Justice Kennedy also relied on the views of the “international community” for help in locating America’s moral consensus. This approach might have been laughed out of court in less enlightened times, but, now that judges hang out at fancy international conferences they are increasingly able to help each other figure out what the law back home ought to be. My mom loves traveling and meeting new people, and we already have lots of weird foreign relatives who are more than free with their advice. As long as no one forces her to worry about concepts like sovereignty and federalism, I’m sure she would particularly enjoy this part of being a Justice.
My mom is a lady who says what she thinks. Her decisions wouldn’t be replete with superfluous verbiage about how “the existence of an international consensus of this nature can serve to confirm the reasonableness of a consonant and genuine American consensus.” Had my mom written for the Court in Roper, she would have come up with something concise: “I don’t like the death penalty for teenagers. It’s cruel. It’s unconstitutional. Affirmed” – and that would have been that.

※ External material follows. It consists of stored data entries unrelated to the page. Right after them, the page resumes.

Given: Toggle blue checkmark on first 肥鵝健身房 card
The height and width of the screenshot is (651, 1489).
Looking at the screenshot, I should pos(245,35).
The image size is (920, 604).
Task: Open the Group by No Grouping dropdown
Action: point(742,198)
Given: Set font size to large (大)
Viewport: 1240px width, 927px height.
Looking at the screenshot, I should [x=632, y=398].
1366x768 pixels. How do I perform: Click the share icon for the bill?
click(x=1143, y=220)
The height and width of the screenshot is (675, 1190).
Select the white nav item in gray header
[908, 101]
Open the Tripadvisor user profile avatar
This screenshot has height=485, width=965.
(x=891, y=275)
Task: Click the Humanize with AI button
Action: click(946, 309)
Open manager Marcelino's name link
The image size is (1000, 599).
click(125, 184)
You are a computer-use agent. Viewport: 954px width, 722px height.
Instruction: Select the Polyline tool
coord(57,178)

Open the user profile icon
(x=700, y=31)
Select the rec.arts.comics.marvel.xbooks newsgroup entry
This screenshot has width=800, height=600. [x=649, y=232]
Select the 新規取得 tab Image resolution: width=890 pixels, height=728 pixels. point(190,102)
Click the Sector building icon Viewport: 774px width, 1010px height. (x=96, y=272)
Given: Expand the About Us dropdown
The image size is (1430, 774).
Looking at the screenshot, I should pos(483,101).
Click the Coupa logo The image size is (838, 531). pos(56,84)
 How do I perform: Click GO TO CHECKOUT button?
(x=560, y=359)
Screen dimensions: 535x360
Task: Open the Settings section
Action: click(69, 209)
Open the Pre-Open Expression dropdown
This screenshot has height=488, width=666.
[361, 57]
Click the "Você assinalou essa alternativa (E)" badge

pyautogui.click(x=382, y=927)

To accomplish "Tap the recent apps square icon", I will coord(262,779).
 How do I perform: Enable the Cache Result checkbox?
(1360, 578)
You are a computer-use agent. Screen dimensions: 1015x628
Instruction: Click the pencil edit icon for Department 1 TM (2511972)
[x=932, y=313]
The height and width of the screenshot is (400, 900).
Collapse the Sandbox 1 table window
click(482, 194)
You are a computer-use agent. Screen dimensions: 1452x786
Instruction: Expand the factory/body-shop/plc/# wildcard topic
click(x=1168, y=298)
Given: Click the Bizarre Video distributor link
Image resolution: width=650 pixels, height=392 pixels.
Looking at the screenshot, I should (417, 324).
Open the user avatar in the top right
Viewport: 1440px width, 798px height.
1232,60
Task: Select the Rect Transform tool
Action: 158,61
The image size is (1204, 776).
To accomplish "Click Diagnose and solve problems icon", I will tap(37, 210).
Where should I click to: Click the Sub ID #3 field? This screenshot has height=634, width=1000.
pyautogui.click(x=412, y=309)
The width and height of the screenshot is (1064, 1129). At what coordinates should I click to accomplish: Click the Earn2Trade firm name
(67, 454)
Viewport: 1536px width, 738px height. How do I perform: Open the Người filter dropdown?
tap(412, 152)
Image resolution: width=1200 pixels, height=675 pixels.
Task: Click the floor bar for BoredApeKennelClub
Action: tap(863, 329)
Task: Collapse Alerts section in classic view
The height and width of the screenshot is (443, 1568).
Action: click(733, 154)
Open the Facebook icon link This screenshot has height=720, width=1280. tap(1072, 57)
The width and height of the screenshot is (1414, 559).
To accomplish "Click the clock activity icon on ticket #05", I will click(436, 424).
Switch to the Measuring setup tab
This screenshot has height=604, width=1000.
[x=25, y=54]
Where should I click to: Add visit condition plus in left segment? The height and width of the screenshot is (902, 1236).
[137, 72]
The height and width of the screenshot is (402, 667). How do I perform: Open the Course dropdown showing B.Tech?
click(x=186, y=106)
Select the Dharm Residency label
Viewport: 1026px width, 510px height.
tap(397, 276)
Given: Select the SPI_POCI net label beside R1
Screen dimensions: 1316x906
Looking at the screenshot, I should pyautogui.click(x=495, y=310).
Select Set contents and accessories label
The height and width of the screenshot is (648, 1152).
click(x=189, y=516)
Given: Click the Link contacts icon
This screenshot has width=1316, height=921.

Assuming she received a nomination, I’m certain my mom would sail past the Senate. It would be hard to filibuster the first Hispanic woman appointed to the High Court, especially when she has no record of legal scholarship over which to get borked.
Still, there are some snags. Namely, that I’m not sure my mom really wants to be a Supreme Court Justice.
She refuses to wear one of those ridiculous bib things. She also fears that serving on the Supreme Court would be too stressful, and that not having been to law school might be a problem. I tell her not to worry: the Supreme Court isn’t really about legal analysis anymore. Picking a moral consensus can’t possibly be any harder than teaching whiny prep-school kids to play Mozart’s Turkish Rondo. I also try appealing to my mother’s sense of responsibility. “Please, Mom,” I beg, “who better than you to tell those hickish square-staters what their evolved morality ought to be?” She doesn’t listen to this argument either, and seems content to let the United States devolve into constitutional crisis. Last time we spoke, she said something crazy about how the age at which Missourians apply the death penalty wasn’t her business.
Carlos Ramos-Mrosovsky is a 1L.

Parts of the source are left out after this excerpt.